Identify every line in the material below that contains the word "coordinates", and copy each of those lines. Case counts.

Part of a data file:
▶
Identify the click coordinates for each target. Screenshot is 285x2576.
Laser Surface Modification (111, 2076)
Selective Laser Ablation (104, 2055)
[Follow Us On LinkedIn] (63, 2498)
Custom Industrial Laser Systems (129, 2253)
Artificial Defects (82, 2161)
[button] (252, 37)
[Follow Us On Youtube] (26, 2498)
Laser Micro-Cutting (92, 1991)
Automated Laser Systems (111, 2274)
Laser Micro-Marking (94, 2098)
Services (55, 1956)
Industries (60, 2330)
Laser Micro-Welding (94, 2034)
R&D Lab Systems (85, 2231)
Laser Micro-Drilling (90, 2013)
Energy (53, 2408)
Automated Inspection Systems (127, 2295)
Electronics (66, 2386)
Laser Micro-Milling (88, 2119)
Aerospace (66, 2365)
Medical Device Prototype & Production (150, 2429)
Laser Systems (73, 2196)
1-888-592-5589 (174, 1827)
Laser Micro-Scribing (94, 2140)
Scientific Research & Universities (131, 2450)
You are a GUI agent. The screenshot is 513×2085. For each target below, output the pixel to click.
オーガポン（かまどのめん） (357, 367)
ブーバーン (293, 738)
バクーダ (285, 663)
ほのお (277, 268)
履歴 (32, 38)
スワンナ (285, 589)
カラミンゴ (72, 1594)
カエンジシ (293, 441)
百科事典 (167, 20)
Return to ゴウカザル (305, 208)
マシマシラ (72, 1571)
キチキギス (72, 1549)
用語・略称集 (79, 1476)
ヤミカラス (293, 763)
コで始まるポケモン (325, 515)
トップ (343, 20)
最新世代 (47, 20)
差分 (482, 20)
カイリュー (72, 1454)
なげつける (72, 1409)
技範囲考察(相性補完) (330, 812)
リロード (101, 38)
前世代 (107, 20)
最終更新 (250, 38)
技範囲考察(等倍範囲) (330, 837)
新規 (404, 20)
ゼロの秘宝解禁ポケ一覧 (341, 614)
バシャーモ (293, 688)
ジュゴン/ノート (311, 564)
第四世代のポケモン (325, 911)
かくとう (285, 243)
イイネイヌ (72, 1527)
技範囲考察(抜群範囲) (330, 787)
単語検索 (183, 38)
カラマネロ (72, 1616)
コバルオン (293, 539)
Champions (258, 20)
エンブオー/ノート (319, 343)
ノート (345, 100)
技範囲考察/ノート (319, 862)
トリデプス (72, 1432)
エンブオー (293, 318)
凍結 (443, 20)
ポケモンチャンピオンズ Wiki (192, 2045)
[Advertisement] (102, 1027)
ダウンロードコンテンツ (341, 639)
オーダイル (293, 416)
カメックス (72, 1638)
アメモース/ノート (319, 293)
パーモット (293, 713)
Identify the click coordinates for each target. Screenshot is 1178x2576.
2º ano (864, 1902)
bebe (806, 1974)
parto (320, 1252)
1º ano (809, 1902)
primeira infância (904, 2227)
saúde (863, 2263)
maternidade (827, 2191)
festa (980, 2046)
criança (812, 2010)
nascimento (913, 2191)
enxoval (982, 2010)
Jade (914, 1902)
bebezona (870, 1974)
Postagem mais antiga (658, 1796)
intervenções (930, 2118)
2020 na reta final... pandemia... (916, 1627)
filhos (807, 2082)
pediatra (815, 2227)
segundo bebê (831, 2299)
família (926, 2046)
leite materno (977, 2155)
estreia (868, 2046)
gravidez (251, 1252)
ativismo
◀
THE RESULT =
Identify the click coordinates for each target. Screenshot is 285x2576.
Identify the click coordinates for each target. Screenshot is 1178x2576.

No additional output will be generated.